I'm on an Arch-based system and use several Flatpaks. Firefox and Thunderbird for better Plasma integration and the sandbox, with everything else for being more convenient and not bloating my system with dependencies.

Also, I never touch the AUR, and Flatpak helps with that.
Of course, there's nothing stopping you from using Flatpaks on Arch Linux, but I think the AUR addresses some of the biggest issues that distributions like Ubuntu, Debian, and Fedora don't handle well without Flatpak.

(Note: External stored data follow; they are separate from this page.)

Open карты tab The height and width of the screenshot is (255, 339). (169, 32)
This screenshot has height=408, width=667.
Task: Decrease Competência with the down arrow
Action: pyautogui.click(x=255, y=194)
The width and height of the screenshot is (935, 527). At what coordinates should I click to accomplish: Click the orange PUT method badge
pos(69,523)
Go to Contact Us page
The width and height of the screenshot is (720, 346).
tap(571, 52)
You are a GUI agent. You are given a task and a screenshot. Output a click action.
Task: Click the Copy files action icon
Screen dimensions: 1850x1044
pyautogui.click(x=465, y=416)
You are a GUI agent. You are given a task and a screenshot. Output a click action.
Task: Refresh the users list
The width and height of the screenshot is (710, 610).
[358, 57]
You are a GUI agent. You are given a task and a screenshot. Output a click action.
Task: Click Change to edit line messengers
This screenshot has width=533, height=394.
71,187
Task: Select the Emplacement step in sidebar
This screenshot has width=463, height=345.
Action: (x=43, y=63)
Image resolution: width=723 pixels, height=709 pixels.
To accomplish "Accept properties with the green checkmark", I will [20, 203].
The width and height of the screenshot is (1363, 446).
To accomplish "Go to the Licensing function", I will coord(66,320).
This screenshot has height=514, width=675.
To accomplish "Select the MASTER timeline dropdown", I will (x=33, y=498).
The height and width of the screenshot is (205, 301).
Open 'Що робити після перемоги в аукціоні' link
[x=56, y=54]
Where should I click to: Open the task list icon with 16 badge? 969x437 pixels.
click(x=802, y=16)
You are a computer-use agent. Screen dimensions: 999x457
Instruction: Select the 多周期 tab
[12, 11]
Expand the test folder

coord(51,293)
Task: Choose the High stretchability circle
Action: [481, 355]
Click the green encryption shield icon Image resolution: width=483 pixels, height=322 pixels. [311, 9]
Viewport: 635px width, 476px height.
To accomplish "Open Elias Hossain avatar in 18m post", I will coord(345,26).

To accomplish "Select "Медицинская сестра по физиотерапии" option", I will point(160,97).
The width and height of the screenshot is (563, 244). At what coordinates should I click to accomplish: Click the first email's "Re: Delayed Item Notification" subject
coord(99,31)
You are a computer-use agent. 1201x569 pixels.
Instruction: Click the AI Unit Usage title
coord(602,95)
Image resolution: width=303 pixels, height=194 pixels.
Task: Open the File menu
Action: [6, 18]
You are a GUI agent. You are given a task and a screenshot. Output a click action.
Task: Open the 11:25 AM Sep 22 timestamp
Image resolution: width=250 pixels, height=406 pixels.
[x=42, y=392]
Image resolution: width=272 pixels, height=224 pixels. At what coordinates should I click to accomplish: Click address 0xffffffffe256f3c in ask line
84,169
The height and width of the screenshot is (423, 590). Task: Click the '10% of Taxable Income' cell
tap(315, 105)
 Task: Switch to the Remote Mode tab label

I'm a GNOME user that doesn't use any extensions :P

Using Flatpak and saying that it results in fewer dependencies is somewhat of a strange argument to me. Sure, you need to download more make dependencies for some AUR packages, but you can immediately uninstall them after compilation. With Flatpak, the more applications you use, the more duplicate runtimes/shared libraries (just different versions) you end up with. That's bloat in terms of RAM (having to run multiple of the same runtime) as well as hard drive space.

I don't know how effective Flatpak is at sandboxing applications, and because I use almost entirely free software or applications I trust, or applications that aren't distributed via Flatpak anyway (Microsoft Office), I wouldn't get much benefit out of it anyhow. For Firefox, I use uBlock Origin and block Javascript, remote fonts, the usual blocklists, disable WebGL and hardware acceleration, and that gives me more assurance than any sandbox would.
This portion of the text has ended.